Published online Sep 7, 2016. doi: 10.3748/wjg.v22.i33.7536
Peer-review started: May 8, 2016
First decision: May 20, 2016
Revised: June 29, 2016
Accepted: July 20, 2016
Article in press: July 20, 2016
Published online: September 7, 2016
To determine the impact of selected well defined Helicobacter pylori (H. pylori) antigens on gastric barrier cell turnover.
In this study, using two cellular models of gastric epithelial cells and fibroblasts, we have focused on exploring the effects of well defined H. pylori soluble components such as glycine acid extract antigenic complex (GE), subunit A of urease (UreA), cytotoxin associated gene A protein (CagA) and lipopolysaccharide (LPS) on cell turnover by comparing the wound healing capacity of the cells in terms of their proliferative and metabolic activity as well as cell cycle distribution. Toxic effects of H. pylori components have been assessed in an association with damage to cell nuclei and inhibition of signal transducer and activator of transcription 3 (STAT3) phosphorylation.
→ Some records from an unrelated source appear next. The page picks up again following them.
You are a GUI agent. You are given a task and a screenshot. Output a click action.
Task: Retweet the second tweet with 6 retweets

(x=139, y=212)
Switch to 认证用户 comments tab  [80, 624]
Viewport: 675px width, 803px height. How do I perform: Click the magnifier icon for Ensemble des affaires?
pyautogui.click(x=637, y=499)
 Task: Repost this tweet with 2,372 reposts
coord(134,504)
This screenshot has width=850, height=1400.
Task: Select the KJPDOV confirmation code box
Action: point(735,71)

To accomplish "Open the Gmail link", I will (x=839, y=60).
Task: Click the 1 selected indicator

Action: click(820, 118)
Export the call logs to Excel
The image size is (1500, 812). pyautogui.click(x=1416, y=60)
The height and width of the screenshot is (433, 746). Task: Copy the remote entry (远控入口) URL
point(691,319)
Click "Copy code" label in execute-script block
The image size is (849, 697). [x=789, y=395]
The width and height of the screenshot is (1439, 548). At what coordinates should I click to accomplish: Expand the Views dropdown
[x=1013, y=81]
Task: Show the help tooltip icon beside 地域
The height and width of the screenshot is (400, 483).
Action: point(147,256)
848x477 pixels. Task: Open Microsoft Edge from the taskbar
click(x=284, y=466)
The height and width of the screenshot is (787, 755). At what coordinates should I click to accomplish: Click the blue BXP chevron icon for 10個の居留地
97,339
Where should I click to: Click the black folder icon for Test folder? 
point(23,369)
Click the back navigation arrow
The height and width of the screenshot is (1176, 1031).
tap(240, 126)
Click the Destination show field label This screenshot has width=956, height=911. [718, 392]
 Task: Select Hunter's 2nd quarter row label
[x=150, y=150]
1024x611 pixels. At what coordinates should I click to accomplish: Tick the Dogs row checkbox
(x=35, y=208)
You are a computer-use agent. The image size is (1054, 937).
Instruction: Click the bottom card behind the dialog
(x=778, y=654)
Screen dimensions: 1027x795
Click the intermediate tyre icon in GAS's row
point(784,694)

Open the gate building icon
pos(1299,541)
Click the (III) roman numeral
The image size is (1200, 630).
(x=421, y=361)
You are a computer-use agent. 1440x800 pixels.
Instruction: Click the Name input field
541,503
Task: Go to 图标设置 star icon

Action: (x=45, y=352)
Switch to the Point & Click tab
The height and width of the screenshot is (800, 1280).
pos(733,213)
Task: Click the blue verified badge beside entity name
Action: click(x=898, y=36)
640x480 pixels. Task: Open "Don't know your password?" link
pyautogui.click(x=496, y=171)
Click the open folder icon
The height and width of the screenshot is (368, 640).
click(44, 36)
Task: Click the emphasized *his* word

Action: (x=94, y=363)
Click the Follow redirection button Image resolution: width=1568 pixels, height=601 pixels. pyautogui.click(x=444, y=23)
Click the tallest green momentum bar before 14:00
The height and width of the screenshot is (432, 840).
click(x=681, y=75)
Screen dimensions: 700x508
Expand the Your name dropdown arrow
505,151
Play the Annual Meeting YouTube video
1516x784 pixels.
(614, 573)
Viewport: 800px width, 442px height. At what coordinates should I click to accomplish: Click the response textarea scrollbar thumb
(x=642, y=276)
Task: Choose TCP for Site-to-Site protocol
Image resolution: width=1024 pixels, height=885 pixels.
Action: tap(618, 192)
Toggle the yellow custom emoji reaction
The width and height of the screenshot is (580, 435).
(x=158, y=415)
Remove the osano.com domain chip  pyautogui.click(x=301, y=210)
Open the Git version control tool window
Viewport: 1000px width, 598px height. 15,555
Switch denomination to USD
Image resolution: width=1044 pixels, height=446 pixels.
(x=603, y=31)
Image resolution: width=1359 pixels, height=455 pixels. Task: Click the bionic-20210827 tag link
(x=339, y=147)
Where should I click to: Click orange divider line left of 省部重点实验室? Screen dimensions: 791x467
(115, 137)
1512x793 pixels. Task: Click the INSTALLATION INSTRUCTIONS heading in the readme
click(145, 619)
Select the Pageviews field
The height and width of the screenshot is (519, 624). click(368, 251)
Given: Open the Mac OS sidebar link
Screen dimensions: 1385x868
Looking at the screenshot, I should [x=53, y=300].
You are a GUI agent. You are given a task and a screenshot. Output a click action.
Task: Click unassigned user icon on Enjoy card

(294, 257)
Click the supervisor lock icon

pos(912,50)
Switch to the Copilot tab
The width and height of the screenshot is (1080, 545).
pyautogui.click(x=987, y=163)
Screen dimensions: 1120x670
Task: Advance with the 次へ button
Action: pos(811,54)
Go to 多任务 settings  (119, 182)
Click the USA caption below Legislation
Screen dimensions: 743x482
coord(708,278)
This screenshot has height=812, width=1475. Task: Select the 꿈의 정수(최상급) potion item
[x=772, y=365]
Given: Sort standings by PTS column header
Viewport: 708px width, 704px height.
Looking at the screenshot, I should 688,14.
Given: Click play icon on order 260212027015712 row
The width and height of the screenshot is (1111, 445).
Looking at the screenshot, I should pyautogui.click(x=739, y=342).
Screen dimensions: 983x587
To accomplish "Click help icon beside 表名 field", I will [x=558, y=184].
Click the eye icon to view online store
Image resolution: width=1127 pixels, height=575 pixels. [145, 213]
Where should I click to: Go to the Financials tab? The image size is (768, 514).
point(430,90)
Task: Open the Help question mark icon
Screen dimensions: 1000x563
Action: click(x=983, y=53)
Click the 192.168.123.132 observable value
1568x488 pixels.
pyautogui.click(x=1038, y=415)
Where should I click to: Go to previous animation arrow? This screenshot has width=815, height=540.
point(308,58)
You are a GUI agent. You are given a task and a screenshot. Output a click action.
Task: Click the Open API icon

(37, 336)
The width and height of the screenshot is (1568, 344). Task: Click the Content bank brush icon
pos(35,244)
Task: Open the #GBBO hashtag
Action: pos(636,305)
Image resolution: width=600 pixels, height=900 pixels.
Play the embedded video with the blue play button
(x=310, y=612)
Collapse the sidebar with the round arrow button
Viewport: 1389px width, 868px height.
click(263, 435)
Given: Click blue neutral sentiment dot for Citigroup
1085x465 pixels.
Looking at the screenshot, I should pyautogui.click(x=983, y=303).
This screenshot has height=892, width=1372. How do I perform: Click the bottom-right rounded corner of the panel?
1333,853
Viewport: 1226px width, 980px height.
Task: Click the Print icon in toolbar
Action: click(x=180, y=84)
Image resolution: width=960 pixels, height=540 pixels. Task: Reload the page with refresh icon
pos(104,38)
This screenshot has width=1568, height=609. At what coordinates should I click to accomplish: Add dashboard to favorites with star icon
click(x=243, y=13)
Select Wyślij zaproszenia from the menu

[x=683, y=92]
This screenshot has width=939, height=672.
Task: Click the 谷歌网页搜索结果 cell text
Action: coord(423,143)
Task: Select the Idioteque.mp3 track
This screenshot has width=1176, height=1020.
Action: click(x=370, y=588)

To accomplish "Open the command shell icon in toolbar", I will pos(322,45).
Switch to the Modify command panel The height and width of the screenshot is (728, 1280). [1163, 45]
We showed that H. pylori GE, CagA and UreA promoted regeneration of epithelial cells and fibroblasts, which is necessary for effective tissue healing. However, in vivo increased proliferative activity of these cells may constitute an increased risk of gastric neoplasia. In contrast, H. pylori LPS showed a dose-dependent influence on the process of wound healing. At a low concentration (1 ng/mL) H. pylori LPS accelerated of healing epithelial cells, which was linked to significantly enhanced cell proliferation and MTT reduction as well as lack of alterations in cell cycle and downregulation of epidermal growth factor (EGF) production as well as cell nuclei destruction. By comparison, H. pylori LPS at a high concentration (25 ng/mL) inhibited the process of wound repair, which was related to diminished proliferative activity of the cells, cell cycle arrest, destruction of cell nuclei and downregulation of the EGF/STAT3 signalling pathway.
In vivo H. pylori LPS driven effects might lead to the maintenance of chronic inflammatory response and pathological disorders on the level of the gastric mucosal barrier.
Core tip: This manuscript focused on the impact of Helicobacter pylori (H. pylori) antigens to the gastric mucosal barrier. We evaluated the effects of H. pylori antigens using in vitro two cellular models of gastric epithelial cells and fibroblasts, which had been independently exposed to H. pylori components. In this study, we showed different effects of subunit A of urease, cytotoxin associated gene A protein, lipopolysaccharide (LPS) as well as compounds included in a glycine acid extract on the regenerative activity of gastric epithelial cells and fibroblasts. Our results indicate deleterious, dose dependent influence of H. pylori LPS on this process.